What follows is an edited and condensed version of our conversation.
What can organizations such as the United Nations, the International Monetary Fund (IMF) and the Organization for Economic Cooperation and Development (OECD) do to foster cooperation between countries?
It is all about how cooperation is designed and what the monitoring mechanisms are. What happens is that the way the international system has been designed and the interests that have been imposed are to control some things and not control others. Take the issue of capital for instance. Tell me, what capital is regulated? Illicit capital. The United States created a super elaborate system to control the flow of illicit capital, so it is possible to control it. However, what happens is that when it comes from Wall Street they don't want to control it, but when it comes from drug dealers, they do.
Then does New York become a tax haven?
New York is a tax haven, no doubt. Of course, it is a tax haven. Nonresident Latin Americans bring capital to the U.S. totally tax-free. And that by the way, is part of the hypocrisy that is around these topics. Capital associated with drug trafficking is controlled, but not other types, such as that on Wall Street. The system wants to control the taxation of U.S. companies when investing outside [the country] but does not want to charge taxes on the Latin American capital invested in the United States. So there is ambivalence and why not say, hypocrisy, in the way things are handled.
Are there other cities besides New York that have engaged in such practices?
All financial centers are tax havens in part, all of them. Now, there are some that are pure tax havens: Bermuda, Luxembourg and Ireland -- which is also a half tax haven. But New York and London, the two main financial centers of the world are tax havens for certain purposes. When the U.S. wants to make a capital tribute, it does not solely have to be for North American capital outside the U.S. but it also has to tax foreign capital that is in the U.S. However, this capital doesn't generate taxes here because it harms investment and this capital can go to other countries.
You mentioned international tax havens for foreign capital. Are there tax havens within the United States?

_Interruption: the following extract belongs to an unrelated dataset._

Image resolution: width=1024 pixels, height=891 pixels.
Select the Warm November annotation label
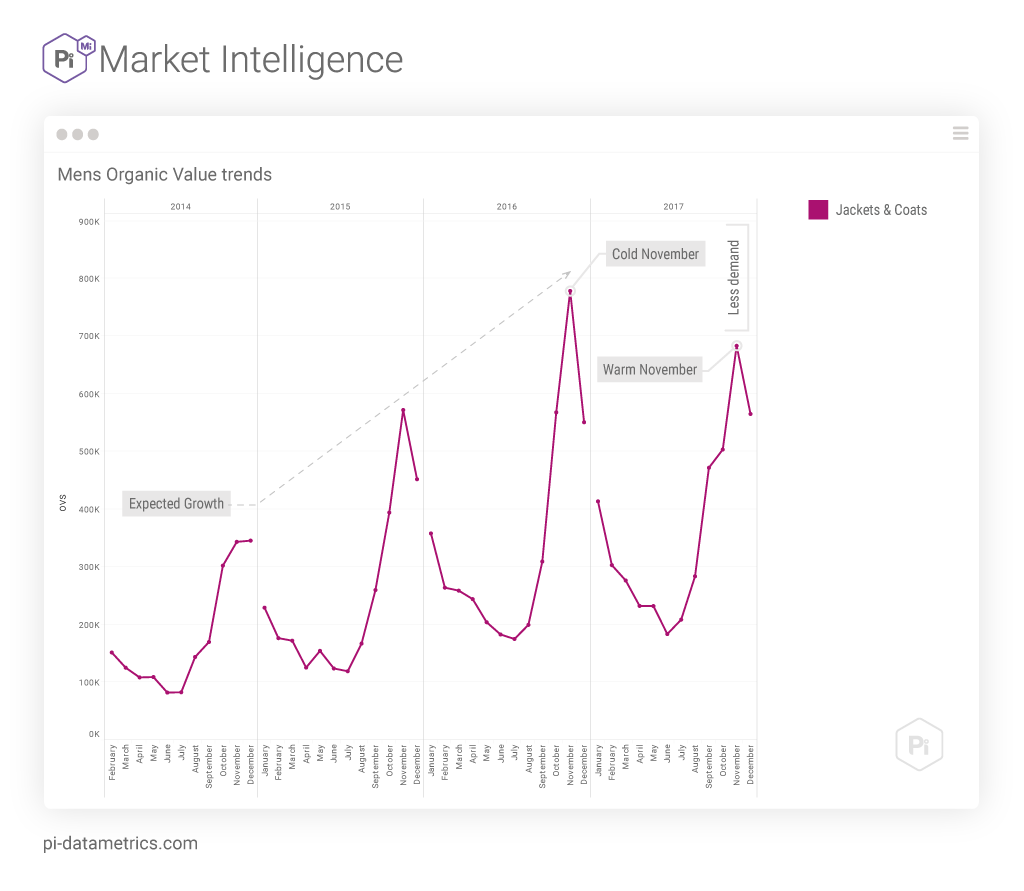point(649,370)
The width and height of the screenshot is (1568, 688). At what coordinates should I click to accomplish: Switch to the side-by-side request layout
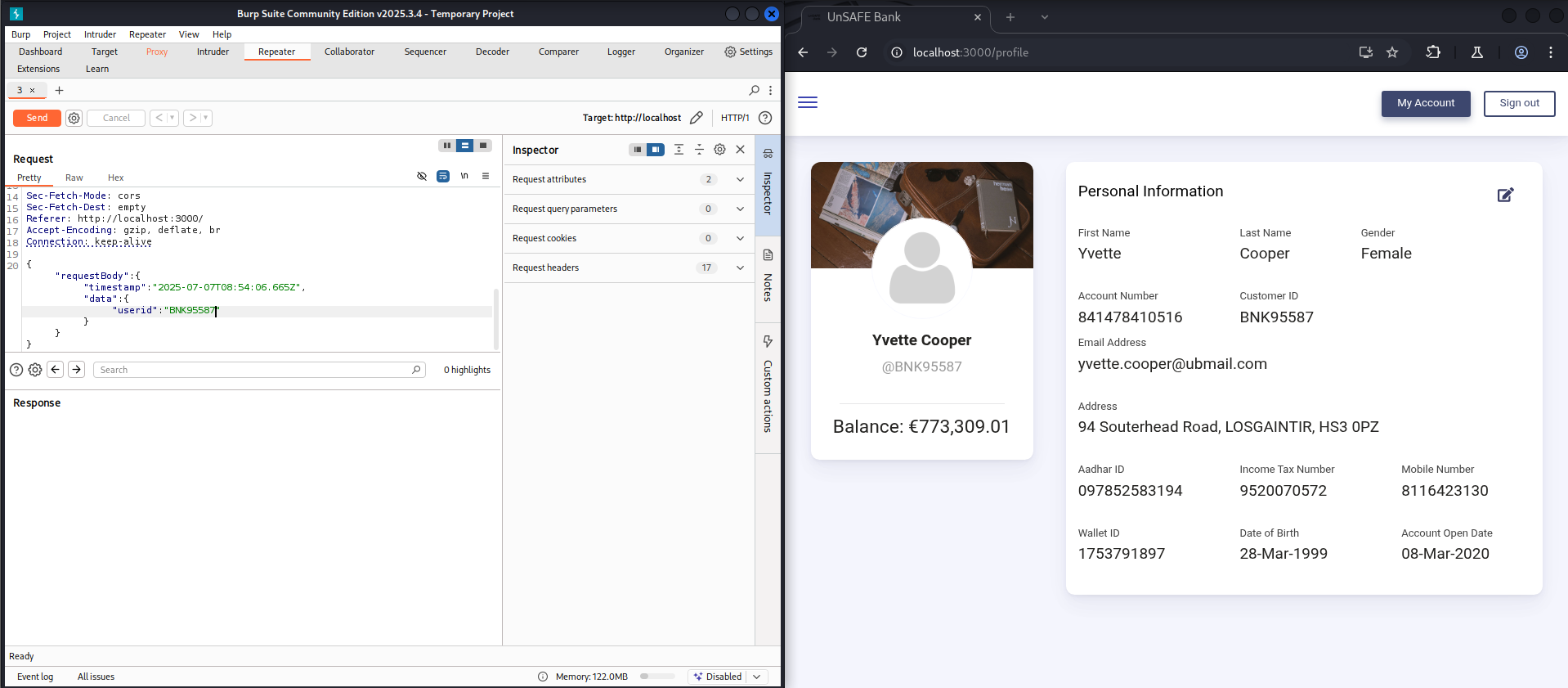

Here, there are also internal tax havens because there is competition between states. There is a federal income tax that applies to everyone, but there are many states that have no state income tax. Why are some businesses organized in some states and not in others? Because they do not have state income tax. It is the same thing. Here in New York we pay income tax to the U.S. government, to the State of New York and to the City of New York. We can't avoid it. Go to New Jersey or Connecticut and you don't pay certain taxes. In fact, all the neighboring states.
Why are many large multinationals, that actually have operations in New York, located in New Jersey? Because there, they pay lower taxes. Also within the U.S. itself, there is a problem of tax havens on a second level, to put it in some way, because it is only on state taxes, not federal.
What specifically makes New York and London tax havens, aside from the lack for regulation? Are there other factors that influence capital inflows?
No, they regulate capital in the sense that you can't bring illicit capital to New York. Eventually they will take it from you. What is not regulated are tax matters. The OECD has a system of exchange of information that is half fictional. This is the recent debate the G20 and the OECD are having about tax havens. Several member countries are tax havens, either for specific or general purposes. For specific purposes New York and London are tax havens; for general purposes, Luxembourg and Switzerland are. So, there are tax havens within the OECD countries, but at least there is a principle of exchange of information.
Would you say that multilateral organizations tend to overlook tax issues then?
The only organization that has a comprehensive system of cooperation is the OECD and as I said, we've seen how it leaks from several sides. The IMF has tax cooperation systems, but more like technical assistance and it also has very good research on these issues. The United Nations also has a technical committee on tax issues that I helped create.